Three tactical regimes for BTC-USD over the next 3–12 months
From here, the next 3–12 months for BTC-USD cluster into three realistic regimes. The first is a downside extension through $60,000, where $65,000 fails, ETF outflows extend and macro data keeps the Federal Reserve defensive. In that path, remaining leveraged longs are forced out, options hedging adds more selling and price tests $60,000 or the high-$50,000s, matching a classic late-cycle “winter” flush. The second is a sideways digestion between roughly $60,000 and $75,000, with Bitcoin holding support but failing repeatedly near $70,000–$71,000, ETF flows stabilizing near flat and macro conditions restrictive but predictable. That version turns Bitcoin into a large, volatile range trade rather than a trending asset. The third is a repair phase toward $80,000–$90,000, which would require a sustained break above $71,000, a visible shift in ETF flows back to consistent net inflows and macro signals that give the green light for easier policy later on. After a 40–50% drawdown and a damaged hedge narrative, the market is not priced for that clean bullish repair yet; it will need several quarters of better data and more constructive flows to become credible.
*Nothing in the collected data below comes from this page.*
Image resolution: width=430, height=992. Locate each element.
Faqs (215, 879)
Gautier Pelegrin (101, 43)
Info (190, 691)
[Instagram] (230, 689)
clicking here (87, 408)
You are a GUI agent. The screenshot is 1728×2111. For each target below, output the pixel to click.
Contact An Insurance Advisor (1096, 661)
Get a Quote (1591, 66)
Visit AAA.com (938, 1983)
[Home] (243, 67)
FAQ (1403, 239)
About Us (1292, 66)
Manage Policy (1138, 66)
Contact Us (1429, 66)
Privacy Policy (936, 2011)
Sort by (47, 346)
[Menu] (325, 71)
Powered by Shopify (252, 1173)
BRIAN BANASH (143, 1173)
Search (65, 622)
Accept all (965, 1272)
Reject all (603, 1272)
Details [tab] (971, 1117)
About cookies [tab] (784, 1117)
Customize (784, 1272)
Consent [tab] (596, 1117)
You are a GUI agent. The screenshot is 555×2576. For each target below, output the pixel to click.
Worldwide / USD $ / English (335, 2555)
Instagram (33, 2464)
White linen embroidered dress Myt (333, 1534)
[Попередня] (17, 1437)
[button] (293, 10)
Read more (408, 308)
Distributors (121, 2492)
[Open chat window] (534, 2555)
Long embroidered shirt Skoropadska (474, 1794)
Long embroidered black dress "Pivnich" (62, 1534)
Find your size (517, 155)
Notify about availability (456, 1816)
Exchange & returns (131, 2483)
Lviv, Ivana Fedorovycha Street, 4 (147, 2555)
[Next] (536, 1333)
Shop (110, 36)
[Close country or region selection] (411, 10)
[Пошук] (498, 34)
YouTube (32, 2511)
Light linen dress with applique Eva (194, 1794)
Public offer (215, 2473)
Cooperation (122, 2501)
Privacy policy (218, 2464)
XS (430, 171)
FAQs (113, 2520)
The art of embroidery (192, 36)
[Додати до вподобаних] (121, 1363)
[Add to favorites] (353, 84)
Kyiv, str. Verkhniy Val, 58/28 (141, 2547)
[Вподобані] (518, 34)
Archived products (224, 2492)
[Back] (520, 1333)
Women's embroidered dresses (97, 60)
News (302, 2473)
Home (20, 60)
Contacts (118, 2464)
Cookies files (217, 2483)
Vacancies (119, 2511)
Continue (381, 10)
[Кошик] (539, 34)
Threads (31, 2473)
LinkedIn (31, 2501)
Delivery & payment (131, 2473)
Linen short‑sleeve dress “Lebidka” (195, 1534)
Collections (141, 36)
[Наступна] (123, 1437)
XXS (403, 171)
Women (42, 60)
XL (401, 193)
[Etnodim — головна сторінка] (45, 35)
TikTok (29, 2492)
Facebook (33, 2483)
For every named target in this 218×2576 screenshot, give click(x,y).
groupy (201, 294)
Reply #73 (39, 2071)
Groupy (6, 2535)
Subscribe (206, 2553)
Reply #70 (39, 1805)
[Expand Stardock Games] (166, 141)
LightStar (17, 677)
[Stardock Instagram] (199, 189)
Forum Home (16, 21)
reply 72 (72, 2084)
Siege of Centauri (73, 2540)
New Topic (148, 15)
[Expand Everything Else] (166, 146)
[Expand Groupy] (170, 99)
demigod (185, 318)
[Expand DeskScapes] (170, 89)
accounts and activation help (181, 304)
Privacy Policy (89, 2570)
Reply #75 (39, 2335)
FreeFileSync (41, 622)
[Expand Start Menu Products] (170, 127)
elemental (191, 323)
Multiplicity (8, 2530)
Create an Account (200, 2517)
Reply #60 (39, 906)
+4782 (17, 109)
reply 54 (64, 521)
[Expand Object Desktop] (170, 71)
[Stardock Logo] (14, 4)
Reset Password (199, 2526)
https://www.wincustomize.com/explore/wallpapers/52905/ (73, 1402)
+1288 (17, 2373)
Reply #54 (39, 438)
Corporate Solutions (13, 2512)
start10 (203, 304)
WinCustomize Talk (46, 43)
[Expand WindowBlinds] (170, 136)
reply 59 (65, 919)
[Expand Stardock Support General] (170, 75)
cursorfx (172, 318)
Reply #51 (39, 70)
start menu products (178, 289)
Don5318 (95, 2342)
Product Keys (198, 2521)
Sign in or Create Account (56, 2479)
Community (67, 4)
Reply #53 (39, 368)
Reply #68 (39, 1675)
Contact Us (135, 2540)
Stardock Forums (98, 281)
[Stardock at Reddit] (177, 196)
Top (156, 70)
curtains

Strategic view on Bitcoin (BTC-USD): Hold with a bearish bias until $70,000 breaks
Combining price behavior, flows, macro and sentiment, the message for BTC-USD is straightforward. The asset is already down 40–50% from its peak, yet the institutional hedge thesis is clearly weaker, gold has captured the safe-haven inflows with about $350 billion in ETF assets versus $80 billion in Bitcoin funds, and ETF AUM has halved from $169 billion to $85 billion with a structure dominated by hedged market makers and arbitrage desks. Macro headwinds remain in place, with high rates and attractive bond yields, while regulatory clarity is delayed and ETF flows have logged four consecutive weeks of net outflows. At the same time, sentiment is in extreme fear, liquidations have already punished over-levered longs and long-term structural holders are still present. That mix does not justify an aggressive fresh short stance at current levels, but it also does not justify a confident aggressive long. The clean label is a Hold stance with a negative skew. As long as BTC-USD trades below the $70,000–$71,000 resistance band and ETF flows remain negative or flat, the bias tilts bearish, with risk of further stress toward $60,000. For capital already deployed, the combination of prior damage, extreme fear and the potential for macro or policy catalysts later this year argues for measured patience rather than capitulation, but only with clear awareness that volatility toward the low-$60,000s or high-$50,000s remains a live scenario until the tape proves otherwise.